Assigned task:
Report how many lines in the records below hold "agent", with no other output.

Data records:
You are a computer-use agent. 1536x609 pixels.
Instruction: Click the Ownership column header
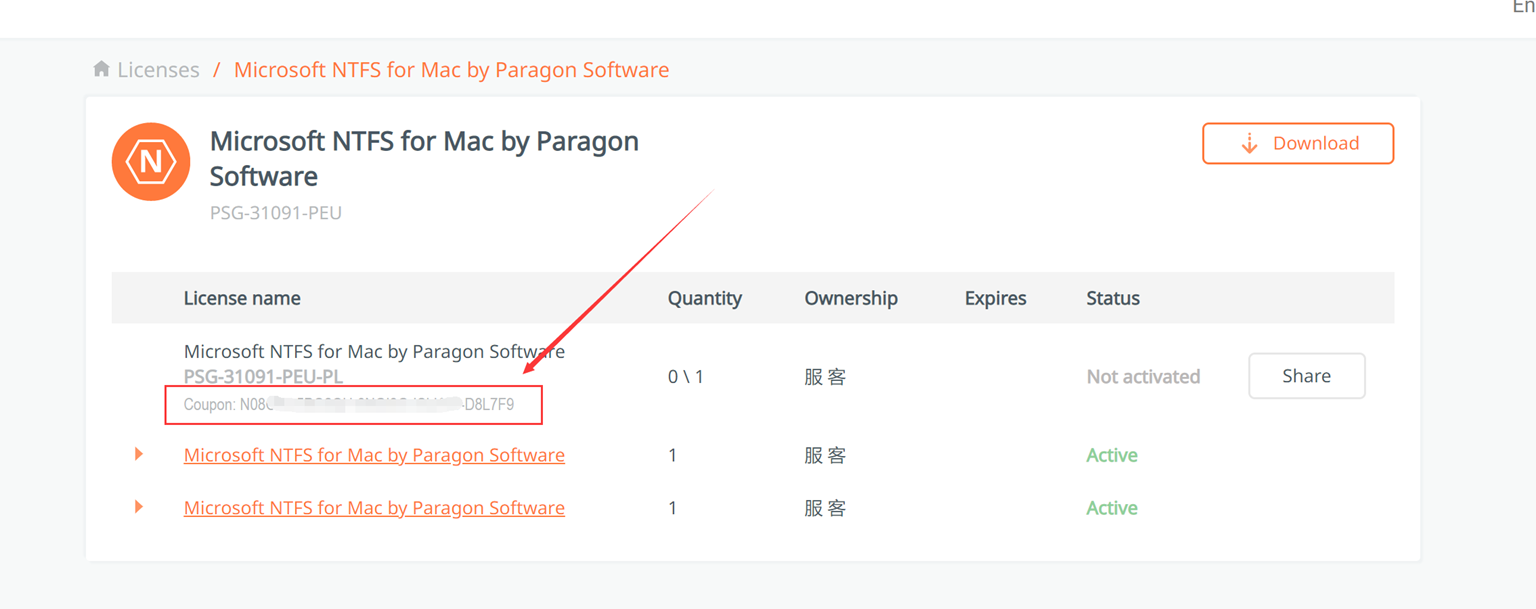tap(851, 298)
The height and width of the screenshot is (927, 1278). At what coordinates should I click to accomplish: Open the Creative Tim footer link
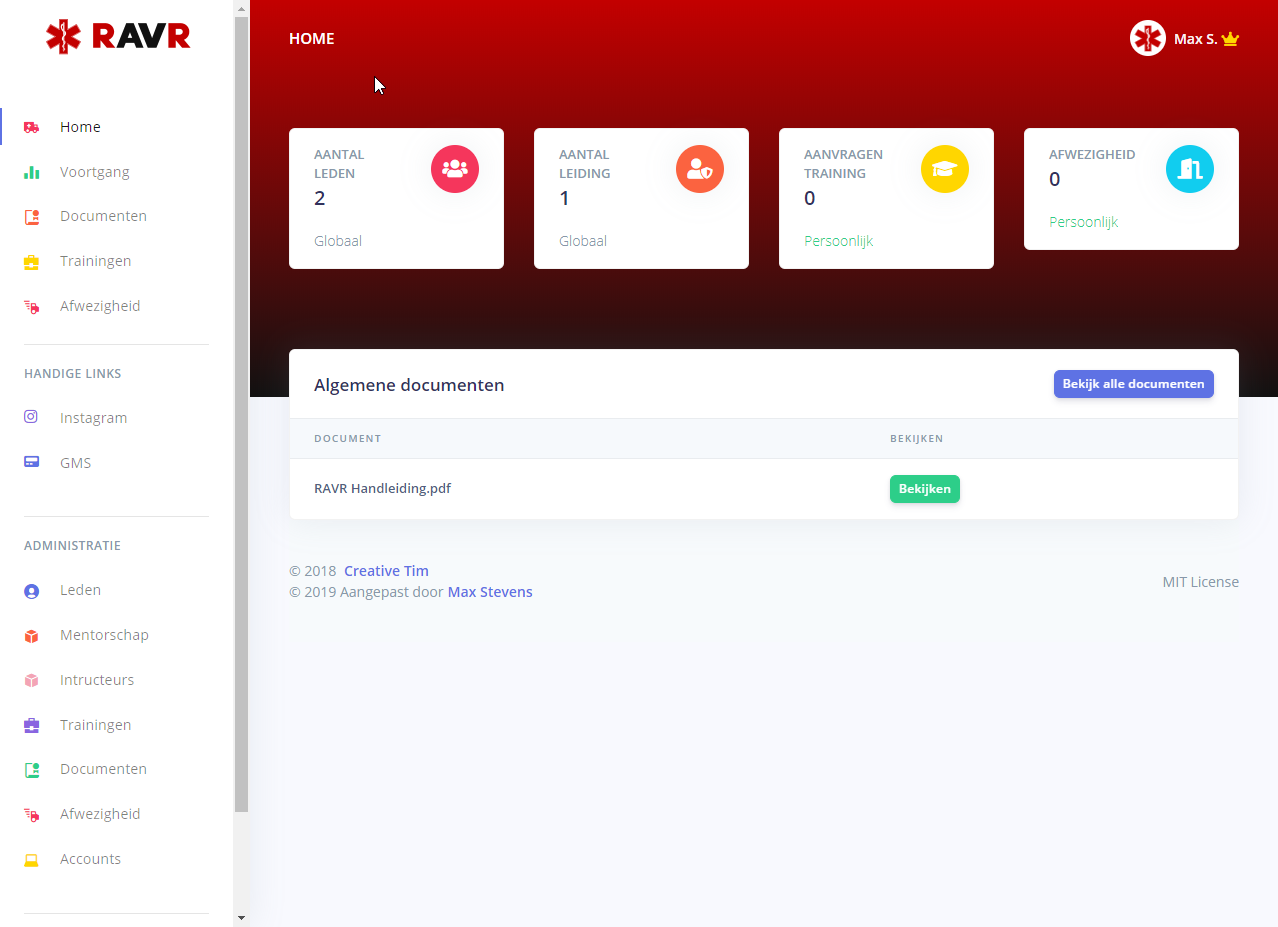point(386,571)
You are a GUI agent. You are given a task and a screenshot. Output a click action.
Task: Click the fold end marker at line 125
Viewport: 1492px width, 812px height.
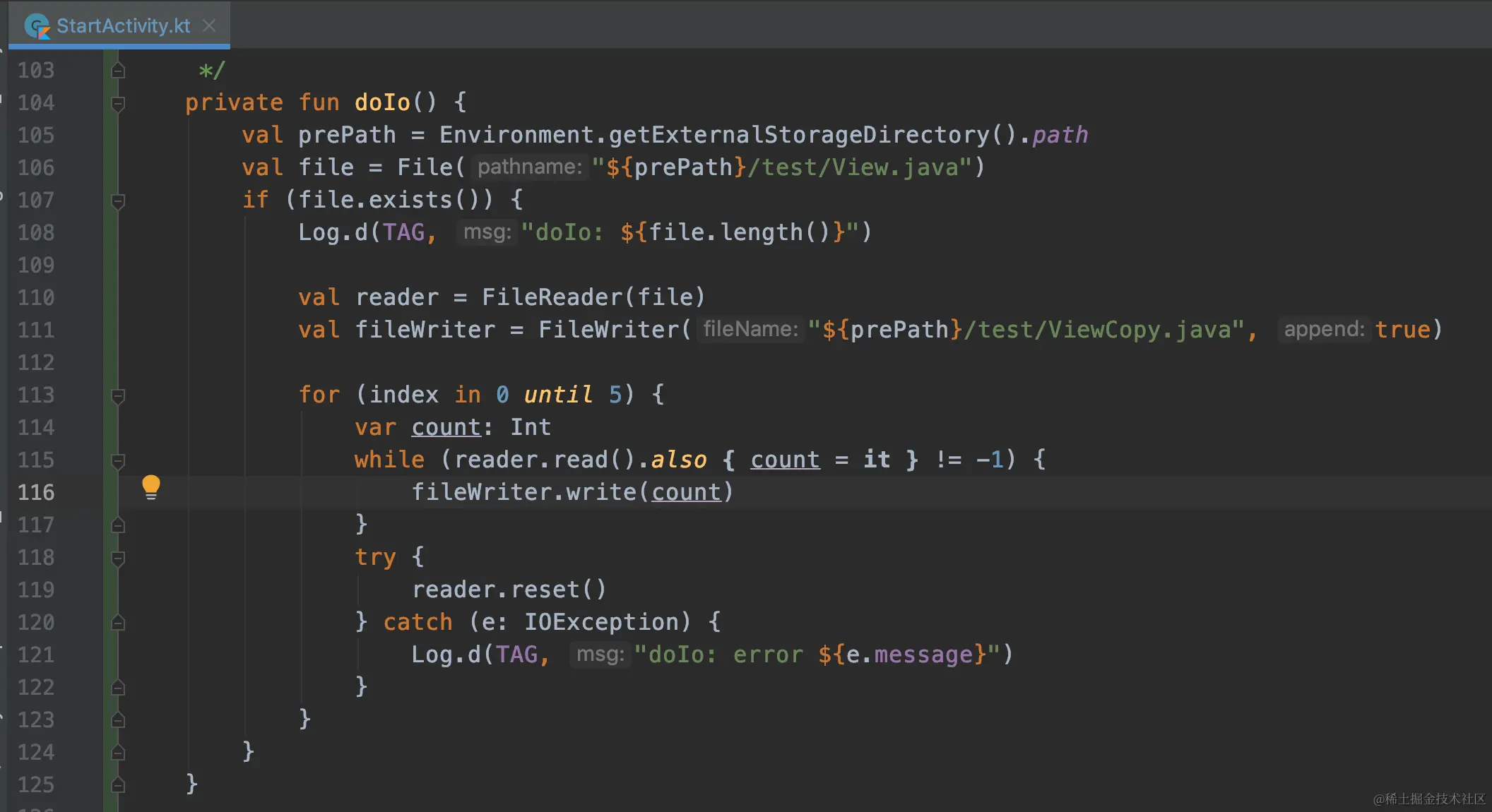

Solution below:
2